Kunz' trauriges Wolfsheulen lässt Annikas Erleichterung zerstäuben wie eine Pusteblume.
Es ist schnell dunkel geworden. Die Piratenmäuse haben ein Lagerfeuer entfacht und tanzen mit putzigen Krügen in den Vorderkrallen darum herum. Ein halber Laib Käse wurde vom Schiff herübergeschleppt (das hat Annika erledigt), um das Bündnis ordentlich zu feiern.
Sepp, der mittlerweile auch einen Hut trägt und einen Krug schwingt, wird von Trari immer wieder mit dem Rüssel vom Feuer weggezogen, wenn er zu nahe herantanzt. Ansonsten wirkt das Schwarzelefantenmädchen ganz und gar traurig mit ihren hängenden Ohren. Das Wort Kampf hat ihr ein langes protestierendes Triten entlockt und seitdem sagt sie gar nichts mehr.
Das macht Annika Sorgen. Sie liegt am Rande des Feuerscheines und hat den Kopf auf die Pfoten gebettet. Kunz hat sich verabschiedet, mit einem Kampf will er immer noch nichts zutun haben und jetzt streicht er irgendwo durch den Wald und ist wieder allein.
Annikas Herz zieht sich bei dem Gedanken zusammen. Das kann nicht so enden. Sie hat zwar keine Ahnung, was morgen passieren wird und ob die Piratenmäuse wirklich etwas gegen Rübenstolz ausrichten können, ob ein Kampf wirklich die einzige Lösung ist, aber sie hat das Gefühl im Moment etwas anderes tun zu müssen.
So steht sie auf und tapst zum Kapitän hinüber, der am Ufer auf einem Stein sitzt und auf das wechselhafte Wasser hinausschaut.
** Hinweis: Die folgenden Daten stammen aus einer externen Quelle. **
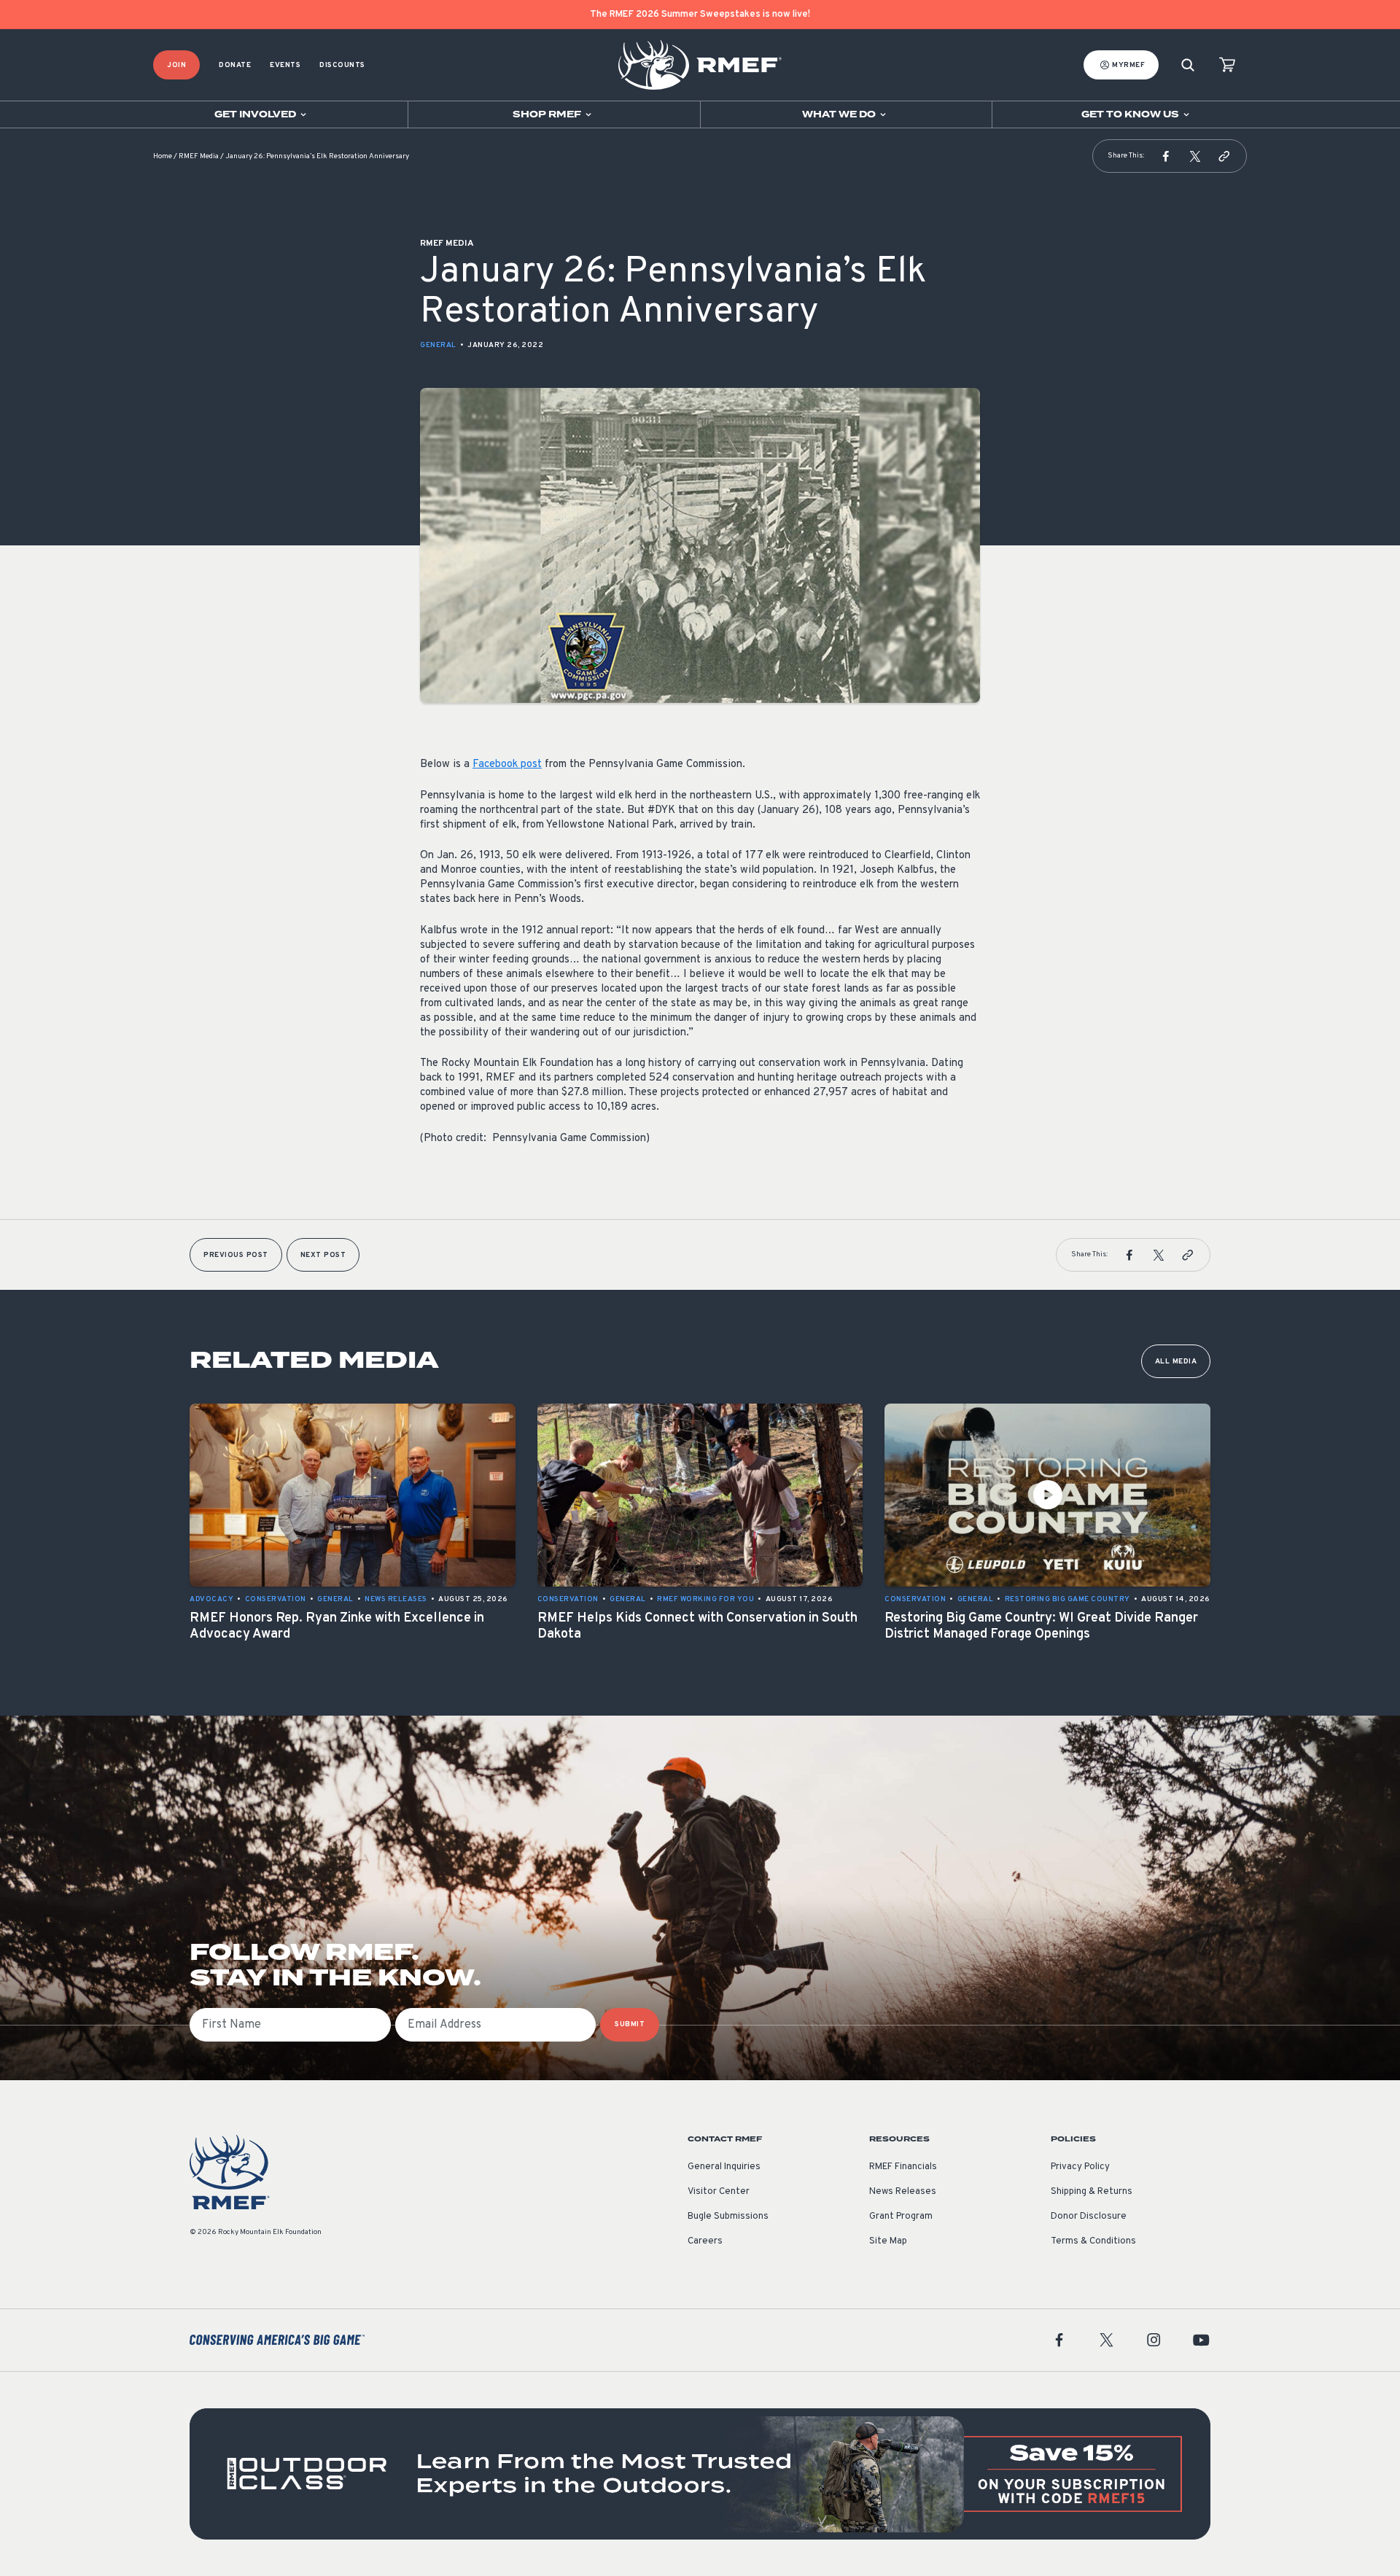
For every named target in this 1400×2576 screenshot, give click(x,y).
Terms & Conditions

„Deine Frage ist noch offen, Hund, aye?“, sagt er, als Annika sich neben ihn setzt. Sie nickt.
Und dann beginnt die Piratenmaus zu erzählen: „Es gibt viele Legenden im Bumpf-Wald. Die des Flusses ist schnell erzählt: Es war einmal eine Fee, die musste mal ganz dringend. Damit sie keiner dabei sah, stieg sie in den Fluss und... du weißt schon. Pinkelte hinein. Dann flog sie fort und kam nie wieder. Doch das Wasser war nicht mehr dasselbe. Das magische Pippi der Fee trieb in ihm und die Tiere, die darin lebten, tranken es und weil Magie in Lebewesen immer stärker wirkt, als in Leblosem, wurden auch sie verzaubert. Auch diese Fische pieselten wieder ins Wasser, das wiederum andere Waldbewohner tranken. Und so weiter und so weiter... so entstand das einzigartige Leben des Bumpf-Waldes. Über Jahrhunderte veränderte die Magie jeden Baum, jede Pflanze und jedes Tier.“
Annika schwieg und dachte nach. Das war eine... bumpfige Geschichte. Aber es bedeutete: „Dann hat der Zauber Kunz so werden lassen? Dann ist er schon verzaubert und kann nicht wieder normal werden?“ Annika wendet den Kopf der Maus zu, die ebenfalls zu ihr sieht und sich am Hut kratzt.
„Ach das... das ist keine Zauberei. Er soll sich einfach in einem großen Haufen Rockodilscheiße wälzen. Das lässt jede Klinge stumpf werden.“
Er nickte weise. Und Annika fiel keine schlaue Erwiderung darauf ein.
Es war nur klar, dass sie Kunz finden musste, bevor die Sonne aufging und sie den Fluss hinunterfahren würden.